[Excerpted text]

──────────

And so I have decided to put the novel aside.  November is a crazy month, and this November particularly is perhaps too crazy for me to embark on this endeavor.  Retaining whatever semblance of sanity I have is more important to me right now.  So maybe I will go back to this novel at a different time.  Maybe January or April will be a time for me to start a novel with a different angle - one that allows me to have enough distance from the narrator that I will be able to really appreciate the process of creating a unique voice. 

Plus, I have really missed getting to write here, in this space.  And somehow, whoever is next on that list of authors that I scribbled down so long ago seems to pop up with unbelievable timeliness.  This time is no exception: Flannery O'Connor holds the #9 position.  The connection between O'Connor and my own novel-writing-angst is so peripheral: my own inability to extract myself from the pages of my story stands in stark contrast to O'Connor's insistence that her work not be interpreted in light of her own biography.  As much as I see writing as an artistic extension of self that requires vulnerability,  O'Connor reminds me that the art also stands on its own.  I don't have to force myself to write about those things that are most personal to me, but I do have to be brave enough to stand up to those themes if they do come up in the story.  Writing requires vulnerability, but it doesn't have to be self-flagellating to be art.

──────────

[Supplied data]
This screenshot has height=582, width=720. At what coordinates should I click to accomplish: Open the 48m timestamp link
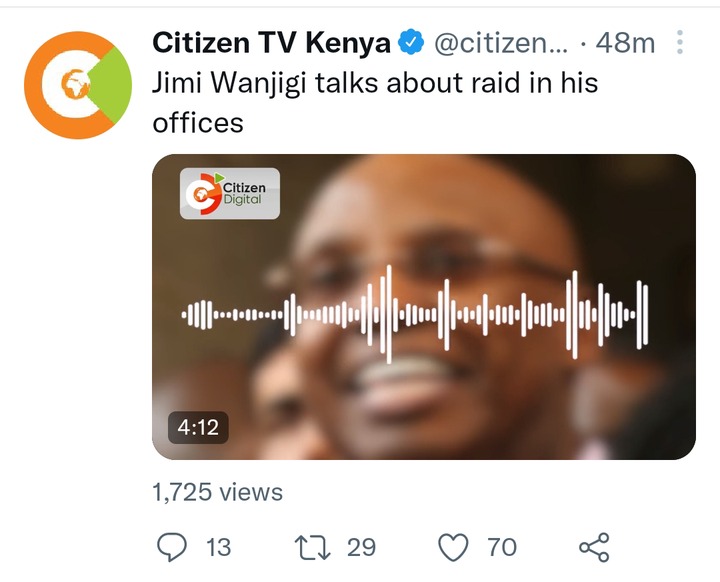(x=625, y=43)
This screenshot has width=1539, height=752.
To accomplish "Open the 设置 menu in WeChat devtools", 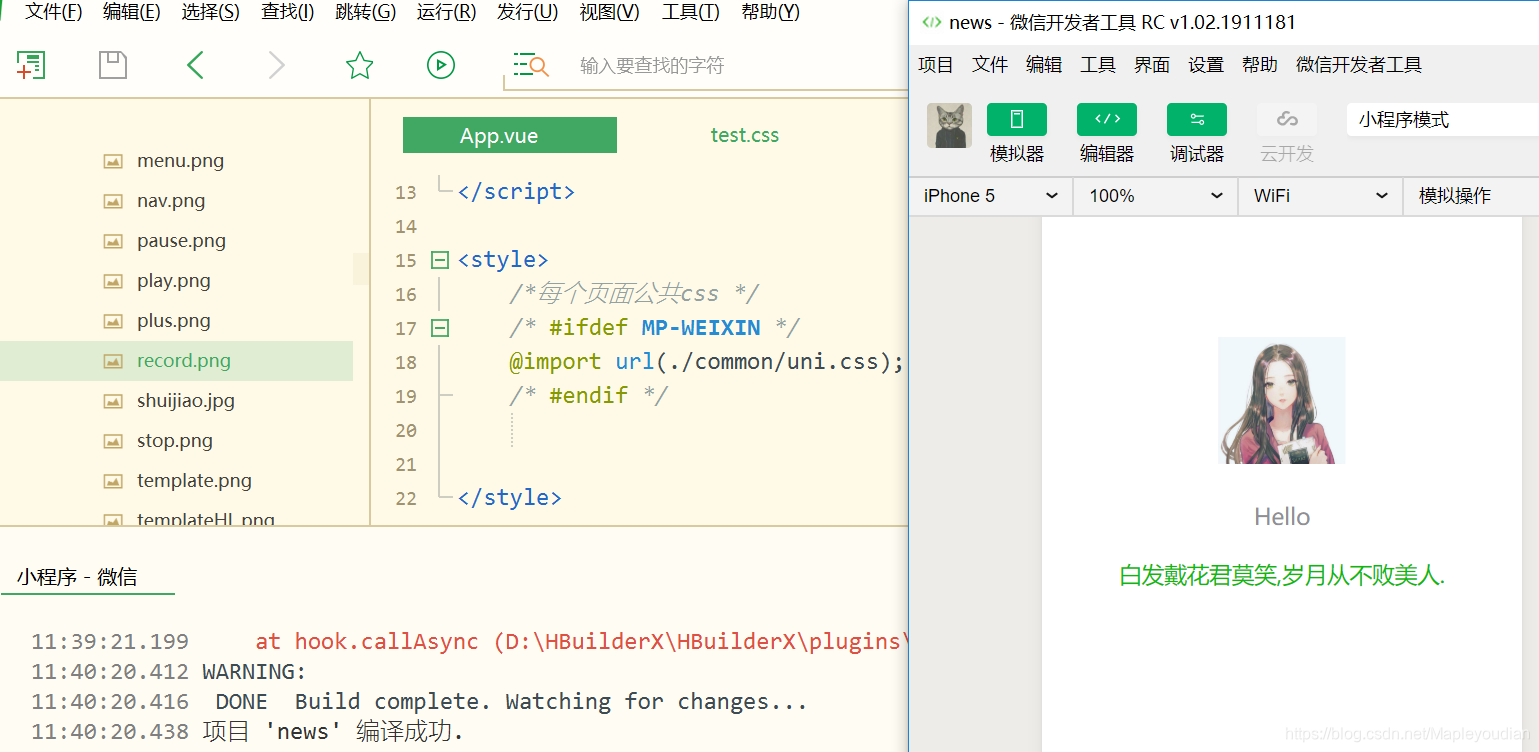I will (x=1205, y=64).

──────────

[Problems]
A. Quote the post about setting aside a novel word for word, from "And so I have" up to and including "a unique voice.".
B. Decide whether each statement agrees with the post about setting aside a novel, answering yes or no and quoting the words that settle it: (i) Flannery O'Connor holds the #9 position on the writer's list of authors; (ii) the writer intends to resume the novel later in November; (iii) O'Connor insisted that her work not be interpreted in light of her own biography.

[Complete answers]
A.
And so I have decided to put the novel aside.  November is a crazy month, and this November particularly is perhaps too crazy for me to embark on this endeavor.  Retaining whatever semblance of sanity I have is more important to me right now.  So maybe I will go back to this novel at a different time.  Maybe January or April will be a time for me to start a novel with a different angle - one that allows me to have enough distance from the narrator that I will be able to really appreciate the process of creating a unique voice.

B.
(i) Yes: "Flannery O'Connor holds the #9 position."
(ii) No: "So maybe I will go back to this novel at a different time. Maybe January or April will be a time for me to start a novel with a different angle"
(iii) Yes: "O'Connor's insistence that her work not be interpreted in light of her own biography"